[Text and item location entries]
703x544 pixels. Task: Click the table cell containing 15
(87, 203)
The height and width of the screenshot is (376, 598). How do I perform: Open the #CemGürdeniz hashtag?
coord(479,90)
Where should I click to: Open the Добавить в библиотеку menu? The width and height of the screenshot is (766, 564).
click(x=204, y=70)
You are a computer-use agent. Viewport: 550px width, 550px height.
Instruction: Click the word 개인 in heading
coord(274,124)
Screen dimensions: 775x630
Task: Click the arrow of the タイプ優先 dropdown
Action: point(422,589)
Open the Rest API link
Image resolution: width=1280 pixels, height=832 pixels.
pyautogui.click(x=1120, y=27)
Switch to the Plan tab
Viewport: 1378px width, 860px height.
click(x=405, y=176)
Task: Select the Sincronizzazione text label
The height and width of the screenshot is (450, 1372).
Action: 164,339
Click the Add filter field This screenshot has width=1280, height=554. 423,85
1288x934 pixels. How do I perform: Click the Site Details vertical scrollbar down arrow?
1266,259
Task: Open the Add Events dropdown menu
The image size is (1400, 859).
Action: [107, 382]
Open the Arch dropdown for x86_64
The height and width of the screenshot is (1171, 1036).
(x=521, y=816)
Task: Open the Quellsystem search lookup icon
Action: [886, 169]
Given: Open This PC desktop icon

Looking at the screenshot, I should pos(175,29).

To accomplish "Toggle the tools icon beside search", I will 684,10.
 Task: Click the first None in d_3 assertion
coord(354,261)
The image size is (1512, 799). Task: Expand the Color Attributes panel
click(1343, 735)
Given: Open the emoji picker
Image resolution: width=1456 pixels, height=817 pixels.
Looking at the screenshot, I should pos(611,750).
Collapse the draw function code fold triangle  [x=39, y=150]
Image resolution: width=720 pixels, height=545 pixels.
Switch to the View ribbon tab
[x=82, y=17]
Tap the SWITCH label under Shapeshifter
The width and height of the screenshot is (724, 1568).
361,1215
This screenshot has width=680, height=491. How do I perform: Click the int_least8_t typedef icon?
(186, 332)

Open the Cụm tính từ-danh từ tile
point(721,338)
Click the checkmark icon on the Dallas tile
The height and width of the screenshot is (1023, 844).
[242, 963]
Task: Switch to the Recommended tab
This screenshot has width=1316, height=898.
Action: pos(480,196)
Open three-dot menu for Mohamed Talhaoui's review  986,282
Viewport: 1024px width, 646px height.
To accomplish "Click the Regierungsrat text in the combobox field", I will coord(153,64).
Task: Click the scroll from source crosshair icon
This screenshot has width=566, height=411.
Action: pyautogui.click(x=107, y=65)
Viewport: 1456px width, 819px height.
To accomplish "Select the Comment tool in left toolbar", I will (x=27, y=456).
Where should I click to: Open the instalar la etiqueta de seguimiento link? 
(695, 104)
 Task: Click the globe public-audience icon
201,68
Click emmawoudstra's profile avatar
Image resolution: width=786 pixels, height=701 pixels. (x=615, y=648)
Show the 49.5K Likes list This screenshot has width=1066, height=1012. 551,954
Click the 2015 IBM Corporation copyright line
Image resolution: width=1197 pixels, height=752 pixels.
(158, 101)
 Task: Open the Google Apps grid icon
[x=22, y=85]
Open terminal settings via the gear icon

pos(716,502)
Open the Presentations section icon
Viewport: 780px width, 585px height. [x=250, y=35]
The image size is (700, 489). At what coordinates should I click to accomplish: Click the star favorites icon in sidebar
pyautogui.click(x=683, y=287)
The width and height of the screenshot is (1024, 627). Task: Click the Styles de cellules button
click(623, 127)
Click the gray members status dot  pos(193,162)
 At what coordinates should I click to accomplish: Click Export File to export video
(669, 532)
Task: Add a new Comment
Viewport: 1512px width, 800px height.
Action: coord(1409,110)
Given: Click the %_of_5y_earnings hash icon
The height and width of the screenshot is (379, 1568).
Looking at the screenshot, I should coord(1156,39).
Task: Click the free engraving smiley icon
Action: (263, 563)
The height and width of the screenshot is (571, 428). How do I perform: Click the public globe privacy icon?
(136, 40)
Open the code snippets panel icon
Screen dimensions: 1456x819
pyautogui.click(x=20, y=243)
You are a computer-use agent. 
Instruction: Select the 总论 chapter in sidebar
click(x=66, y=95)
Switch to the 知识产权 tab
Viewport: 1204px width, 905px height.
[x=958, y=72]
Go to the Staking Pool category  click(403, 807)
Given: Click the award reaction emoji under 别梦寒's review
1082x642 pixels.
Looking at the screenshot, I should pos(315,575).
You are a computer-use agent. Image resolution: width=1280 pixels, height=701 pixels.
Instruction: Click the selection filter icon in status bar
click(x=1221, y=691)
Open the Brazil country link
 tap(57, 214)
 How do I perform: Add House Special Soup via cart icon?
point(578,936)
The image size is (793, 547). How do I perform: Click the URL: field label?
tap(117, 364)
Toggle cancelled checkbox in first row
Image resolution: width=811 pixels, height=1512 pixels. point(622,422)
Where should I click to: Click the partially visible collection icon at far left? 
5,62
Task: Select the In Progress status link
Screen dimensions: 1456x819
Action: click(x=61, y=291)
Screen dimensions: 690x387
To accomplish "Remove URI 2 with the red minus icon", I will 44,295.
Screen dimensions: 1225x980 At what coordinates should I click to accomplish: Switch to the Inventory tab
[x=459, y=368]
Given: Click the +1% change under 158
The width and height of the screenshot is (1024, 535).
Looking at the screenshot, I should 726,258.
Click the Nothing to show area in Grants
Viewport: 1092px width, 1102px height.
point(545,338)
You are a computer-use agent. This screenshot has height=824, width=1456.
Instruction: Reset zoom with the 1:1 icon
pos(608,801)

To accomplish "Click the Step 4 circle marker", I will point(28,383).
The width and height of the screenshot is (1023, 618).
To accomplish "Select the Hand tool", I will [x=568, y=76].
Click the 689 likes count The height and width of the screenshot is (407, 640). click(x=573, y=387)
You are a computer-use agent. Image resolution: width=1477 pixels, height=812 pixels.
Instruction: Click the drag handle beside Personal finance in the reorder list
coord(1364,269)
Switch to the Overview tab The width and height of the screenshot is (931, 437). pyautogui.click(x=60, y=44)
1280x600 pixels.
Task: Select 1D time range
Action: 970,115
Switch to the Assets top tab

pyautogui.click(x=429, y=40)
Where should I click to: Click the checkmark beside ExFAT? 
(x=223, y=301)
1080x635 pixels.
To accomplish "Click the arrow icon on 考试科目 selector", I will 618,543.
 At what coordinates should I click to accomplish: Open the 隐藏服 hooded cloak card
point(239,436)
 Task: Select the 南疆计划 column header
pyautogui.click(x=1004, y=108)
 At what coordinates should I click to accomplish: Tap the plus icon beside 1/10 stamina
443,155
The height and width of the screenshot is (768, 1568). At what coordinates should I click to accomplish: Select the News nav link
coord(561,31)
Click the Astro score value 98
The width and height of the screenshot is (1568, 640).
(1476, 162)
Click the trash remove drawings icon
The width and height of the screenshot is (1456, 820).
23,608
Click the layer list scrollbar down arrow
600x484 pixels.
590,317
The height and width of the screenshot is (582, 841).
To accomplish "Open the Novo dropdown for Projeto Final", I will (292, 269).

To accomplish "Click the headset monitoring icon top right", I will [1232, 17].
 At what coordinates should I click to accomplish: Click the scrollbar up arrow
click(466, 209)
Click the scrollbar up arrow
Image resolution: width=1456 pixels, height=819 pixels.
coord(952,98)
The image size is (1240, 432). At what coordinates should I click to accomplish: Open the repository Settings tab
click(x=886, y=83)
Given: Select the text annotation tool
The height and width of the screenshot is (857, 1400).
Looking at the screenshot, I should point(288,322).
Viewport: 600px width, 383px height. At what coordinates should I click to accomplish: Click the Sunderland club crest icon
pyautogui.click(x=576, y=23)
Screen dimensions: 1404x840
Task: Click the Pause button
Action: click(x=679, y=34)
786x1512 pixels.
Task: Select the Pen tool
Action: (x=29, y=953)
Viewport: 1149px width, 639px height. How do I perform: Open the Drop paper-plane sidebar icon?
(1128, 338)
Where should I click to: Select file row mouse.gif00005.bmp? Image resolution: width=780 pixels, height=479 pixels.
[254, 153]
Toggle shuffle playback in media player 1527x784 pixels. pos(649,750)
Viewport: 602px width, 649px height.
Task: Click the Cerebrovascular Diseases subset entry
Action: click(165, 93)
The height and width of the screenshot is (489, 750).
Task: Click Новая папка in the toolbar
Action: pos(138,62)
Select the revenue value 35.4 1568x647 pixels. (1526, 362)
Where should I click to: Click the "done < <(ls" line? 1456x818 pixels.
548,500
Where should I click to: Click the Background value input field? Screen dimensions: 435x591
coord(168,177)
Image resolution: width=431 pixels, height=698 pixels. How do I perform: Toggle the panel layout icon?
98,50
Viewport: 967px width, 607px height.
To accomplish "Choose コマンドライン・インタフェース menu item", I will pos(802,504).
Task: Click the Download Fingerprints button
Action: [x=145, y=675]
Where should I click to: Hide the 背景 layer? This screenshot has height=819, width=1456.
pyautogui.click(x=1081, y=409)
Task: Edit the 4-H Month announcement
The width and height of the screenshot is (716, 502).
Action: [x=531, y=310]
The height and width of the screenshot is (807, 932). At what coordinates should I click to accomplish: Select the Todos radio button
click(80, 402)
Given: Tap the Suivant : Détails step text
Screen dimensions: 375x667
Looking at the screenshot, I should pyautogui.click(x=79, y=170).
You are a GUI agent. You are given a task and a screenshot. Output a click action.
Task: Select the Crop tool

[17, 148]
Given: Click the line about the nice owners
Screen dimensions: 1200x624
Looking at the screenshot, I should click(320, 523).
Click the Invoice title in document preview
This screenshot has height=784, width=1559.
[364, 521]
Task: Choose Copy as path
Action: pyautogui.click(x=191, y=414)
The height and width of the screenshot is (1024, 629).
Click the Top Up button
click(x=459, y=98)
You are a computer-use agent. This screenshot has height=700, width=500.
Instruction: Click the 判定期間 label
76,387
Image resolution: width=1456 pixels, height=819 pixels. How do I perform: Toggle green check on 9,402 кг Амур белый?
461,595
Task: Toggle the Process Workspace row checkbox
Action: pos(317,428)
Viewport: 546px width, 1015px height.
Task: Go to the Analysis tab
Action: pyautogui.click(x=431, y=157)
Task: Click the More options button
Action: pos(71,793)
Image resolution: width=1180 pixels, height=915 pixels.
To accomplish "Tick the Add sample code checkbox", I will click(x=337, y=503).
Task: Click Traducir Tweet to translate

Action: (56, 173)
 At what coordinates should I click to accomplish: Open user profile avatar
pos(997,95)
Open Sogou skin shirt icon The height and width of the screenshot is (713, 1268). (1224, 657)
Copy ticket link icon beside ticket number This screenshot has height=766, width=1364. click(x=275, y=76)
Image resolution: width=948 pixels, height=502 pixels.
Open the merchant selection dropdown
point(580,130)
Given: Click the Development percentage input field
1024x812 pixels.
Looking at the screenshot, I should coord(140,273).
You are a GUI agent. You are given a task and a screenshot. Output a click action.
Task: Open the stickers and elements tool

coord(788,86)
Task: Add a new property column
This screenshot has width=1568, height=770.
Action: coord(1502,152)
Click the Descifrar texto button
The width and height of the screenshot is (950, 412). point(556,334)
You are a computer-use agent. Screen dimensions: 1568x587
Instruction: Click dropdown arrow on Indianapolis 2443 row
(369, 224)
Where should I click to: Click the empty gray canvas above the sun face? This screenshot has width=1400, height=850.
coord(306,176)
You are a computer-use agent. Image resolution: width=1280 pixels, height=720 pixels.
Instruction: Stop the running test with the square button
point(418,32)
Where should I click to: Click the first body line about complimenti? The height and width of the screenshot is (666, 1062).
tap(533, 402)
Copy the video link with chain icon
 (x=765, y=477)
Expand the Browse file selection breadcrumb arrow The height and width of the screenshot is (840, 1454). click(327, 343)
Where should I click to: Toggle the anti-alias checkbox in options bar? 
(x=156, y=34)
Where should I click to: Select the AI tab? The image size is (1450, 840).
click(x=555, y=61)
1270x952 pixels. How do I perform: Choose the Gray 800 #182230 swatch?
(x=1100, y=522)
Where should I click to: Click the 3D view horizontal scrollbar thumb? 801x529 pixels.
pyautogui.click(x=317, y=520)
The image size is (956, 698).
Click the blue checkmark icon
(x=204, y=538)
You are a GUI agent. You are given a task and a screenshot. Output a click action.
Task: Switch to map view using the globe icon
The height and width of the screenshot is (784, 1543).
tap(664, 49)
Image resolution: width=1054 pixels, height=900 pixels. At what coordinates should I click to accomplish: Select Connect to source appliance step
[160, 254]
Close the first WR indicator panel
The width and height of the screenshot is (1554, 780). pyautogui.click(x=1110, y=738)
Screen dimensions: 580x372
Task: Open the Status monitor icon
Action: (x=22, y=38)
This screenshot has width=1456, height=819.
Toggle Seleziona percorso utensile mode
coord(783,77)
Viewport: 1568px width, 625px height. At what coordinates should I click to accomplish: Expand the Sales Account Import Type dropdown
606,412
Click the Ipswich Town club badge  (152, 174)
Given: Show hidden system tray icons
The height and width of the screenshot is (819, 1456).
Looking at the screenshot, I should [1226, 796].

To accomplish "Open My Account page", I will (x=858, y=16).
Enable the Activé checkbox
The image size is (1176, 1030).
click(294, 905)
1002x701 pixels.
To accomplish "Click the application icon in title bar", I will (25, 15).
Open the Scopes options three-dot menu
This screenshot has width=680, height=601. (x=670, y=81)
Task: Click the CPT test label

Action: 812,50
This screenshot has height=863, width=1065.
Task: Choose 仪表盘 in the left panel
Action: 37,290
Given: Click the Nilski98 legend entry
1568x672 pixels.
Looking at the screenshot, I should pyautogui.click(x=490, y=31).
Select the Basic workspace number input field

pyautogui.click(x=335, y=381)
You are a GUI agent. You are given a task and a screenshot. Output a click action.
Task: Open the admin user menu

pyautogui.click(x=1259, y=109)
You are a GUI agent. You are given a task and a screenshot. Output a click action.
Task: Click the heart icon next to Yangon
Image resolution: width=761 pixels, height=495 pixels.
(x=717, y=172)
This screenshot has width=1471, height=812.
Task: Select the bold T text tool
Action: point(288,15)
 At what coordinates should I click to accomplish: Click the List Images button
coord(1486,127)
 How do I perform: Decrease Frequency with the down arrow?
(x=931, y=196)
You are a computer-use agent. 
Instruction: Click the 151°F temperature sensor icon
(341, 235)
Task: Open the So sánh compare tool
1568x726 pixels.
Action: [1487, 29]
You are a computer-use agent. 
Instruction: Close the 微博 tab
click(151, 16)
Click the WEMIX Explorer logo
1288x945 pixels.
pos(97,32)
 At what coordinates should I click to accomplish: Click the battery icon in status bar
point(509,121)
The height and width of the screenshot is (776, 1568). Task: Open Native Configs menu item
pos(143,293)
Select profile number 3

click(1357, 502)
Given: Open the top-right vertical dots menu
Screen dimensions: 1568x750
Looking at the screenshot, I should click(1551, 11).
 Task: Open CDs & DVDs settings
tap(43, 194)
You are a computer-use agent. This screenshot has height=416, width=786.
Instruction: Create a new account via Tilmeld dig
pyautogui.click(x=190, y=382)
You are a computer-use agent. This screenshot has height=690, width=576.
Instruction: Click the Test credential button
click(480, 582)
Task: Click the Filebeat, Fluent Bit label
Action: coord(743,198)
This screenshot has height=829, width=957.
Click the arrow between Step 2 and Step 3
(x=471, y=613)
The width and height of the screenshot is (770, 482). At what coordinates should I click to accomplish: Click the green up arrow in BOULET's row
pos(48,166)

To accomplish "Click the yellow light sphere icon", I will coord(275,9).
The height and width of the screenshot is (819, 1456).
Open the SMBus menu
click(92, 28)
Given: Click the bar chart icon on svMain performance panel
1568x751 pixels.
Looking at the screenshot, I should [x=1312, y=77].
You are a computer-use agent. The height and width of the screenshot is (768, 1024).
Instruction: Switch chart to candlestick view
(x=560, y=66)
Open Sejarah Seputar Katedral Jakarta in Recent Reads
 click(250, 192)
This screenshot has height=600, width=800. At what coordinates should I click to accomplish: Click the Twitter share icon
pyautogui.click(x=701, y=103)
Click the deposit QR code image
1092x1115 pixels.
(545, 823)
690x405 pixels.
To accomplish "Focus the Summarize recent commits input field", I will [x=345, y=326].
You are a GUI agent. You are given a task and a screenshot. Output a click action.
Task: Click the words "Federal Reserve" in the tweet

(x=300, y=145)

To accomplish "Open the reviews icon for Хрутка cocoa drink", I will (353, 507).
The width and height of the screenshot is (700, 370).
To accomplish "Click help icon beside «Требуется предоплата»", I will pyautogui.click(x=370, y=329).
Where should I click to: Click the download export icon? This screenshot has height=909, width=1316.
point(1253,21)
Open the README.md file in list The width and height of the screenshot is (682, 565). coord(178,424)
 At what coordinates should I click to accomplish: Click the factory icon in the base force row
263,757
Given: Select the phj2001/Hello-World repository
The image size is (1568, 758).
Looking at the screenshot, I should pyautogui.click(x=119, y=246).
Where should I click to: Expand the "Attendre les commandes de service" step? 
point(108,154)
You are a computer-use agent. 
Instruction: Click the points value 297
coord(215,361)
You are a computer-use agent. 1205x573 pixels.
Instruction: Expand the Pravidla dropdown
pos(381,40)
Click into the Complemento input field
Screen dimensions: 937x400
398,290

## Exercise prompt
Copy the lines above exactly, from the line containing "Task: Add a new Comment" through the line containing "Action: (263, 563)".

## Answer to this exercise
Task: Add a new Comment
Viewport: 1512px width, 800px height.
Action: coord(1409,110)
Given: Click the %_of_5y_earnings hash icon
The height and width of the screenshot is (379, 1568).
Looking at the screenshot, I should coord(1156,39).
Task: Click the free engraving smiley icon
Action: (263, 563)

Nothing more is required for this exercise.